Goal: Return every line of the data below that contains the word "screenshot".

Data taken from a collection:
»»

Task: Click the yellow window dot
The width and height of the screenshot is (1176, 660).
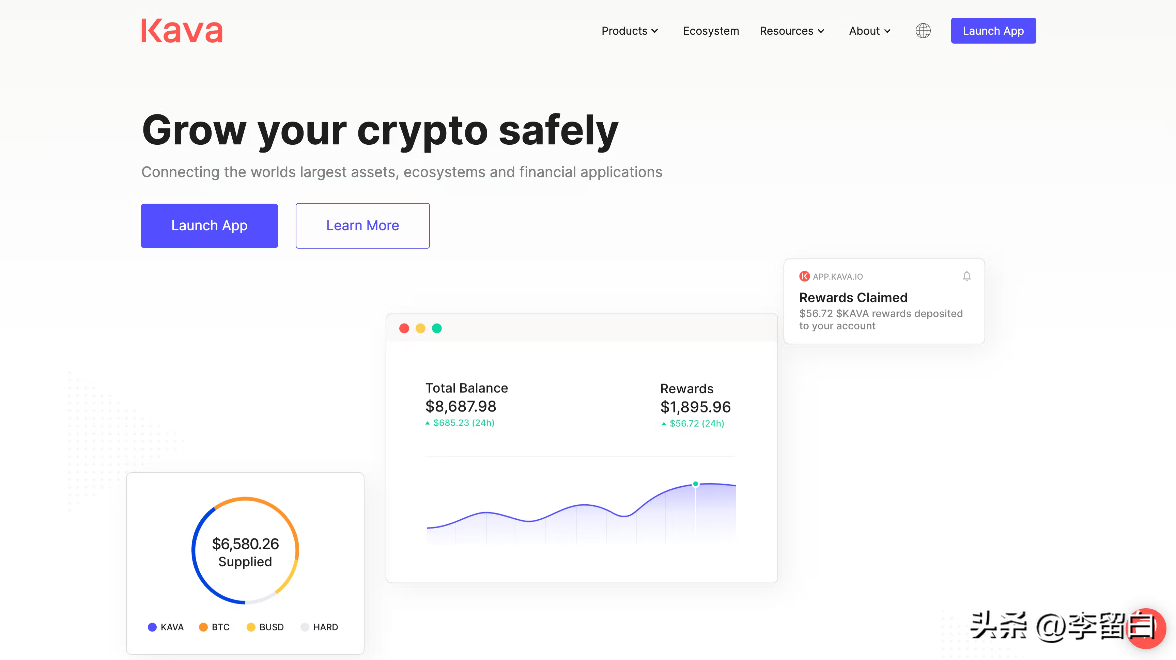Action: 420,328
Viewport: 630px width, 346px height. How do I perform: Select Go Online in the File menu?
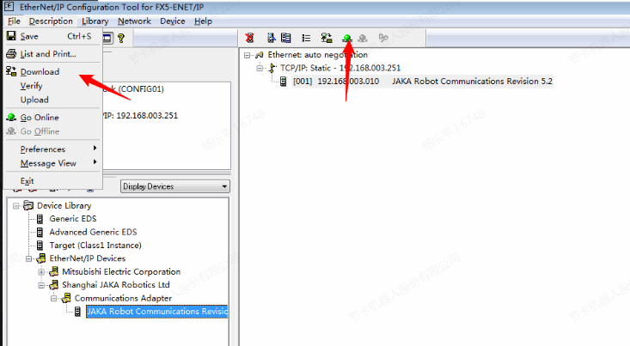40,118
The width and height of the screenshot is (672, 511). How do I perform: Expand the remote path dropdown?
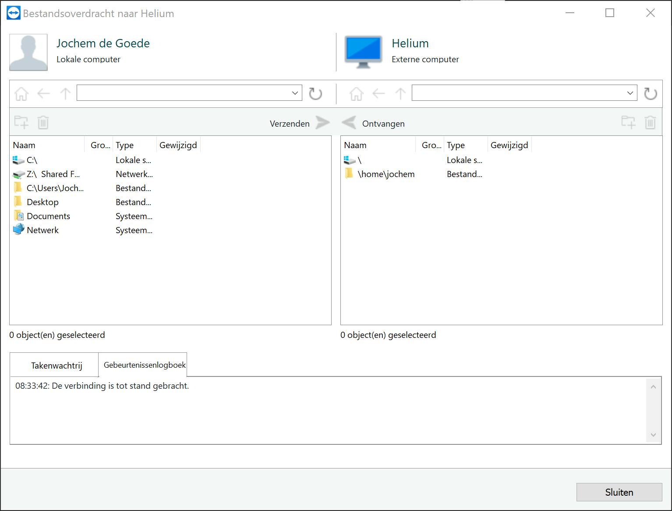point(630,93)
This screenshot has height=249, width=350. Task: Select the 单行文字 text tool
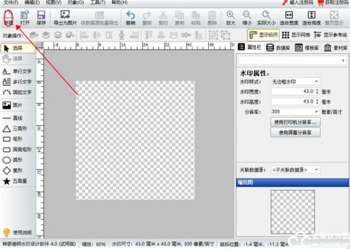click(x=17, y=72)
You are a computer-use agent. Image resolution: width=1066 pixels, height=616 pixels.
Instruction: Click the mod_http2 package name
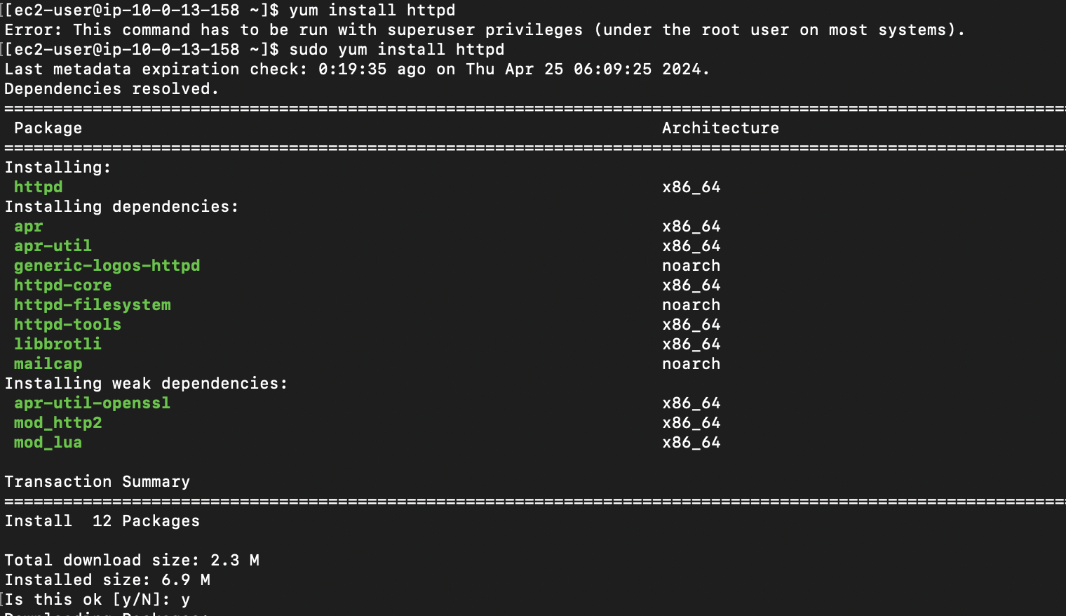pos(58,423)
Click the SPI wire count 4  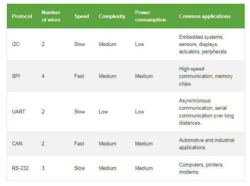pyautogui.click(x=43, y=76)
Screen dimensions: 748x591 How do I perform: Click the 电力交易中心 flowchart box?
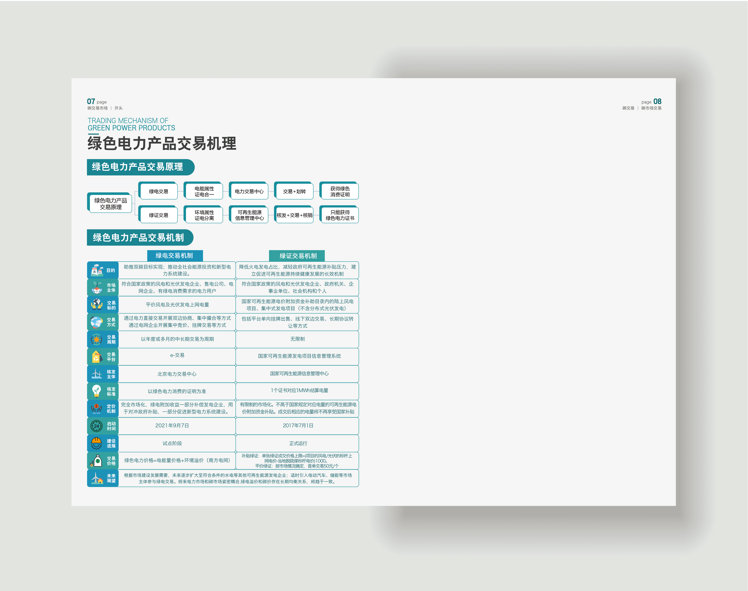tap(249, 191)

««

Solution to the problem:
The width and height of the screenshot is (1176, 660).
The width and height of the screenshot is (672, 511). How do I perform: Expand the remote path dropdown?
This screenshot has height=249, width=350. Task: Select the 单行文字 text tool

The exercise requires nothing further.